Nothing but the lines below between the line holding "Given: Click the green arrow toolbar icon" and the line holding "Screen dimensions: 609x487", inclusive, should appear in the answer, each set down exactly.

─── THE DATA

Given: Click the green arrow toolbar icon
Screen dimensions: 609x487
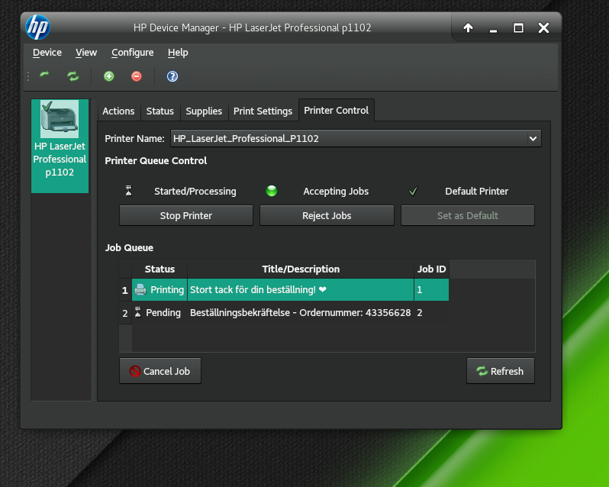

──────
─── THE DATA

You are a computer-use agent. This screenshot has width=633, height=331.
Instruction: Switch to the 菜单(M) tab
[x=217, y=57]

──────
─── THE DATA

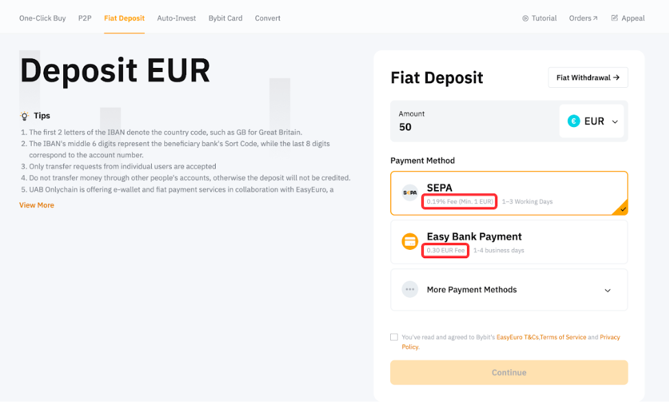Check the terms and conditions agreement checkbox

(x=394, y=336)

──────

> [SOLUTION]
Given: Click the green arrow toolbar icon
Screen dimensions: 609x487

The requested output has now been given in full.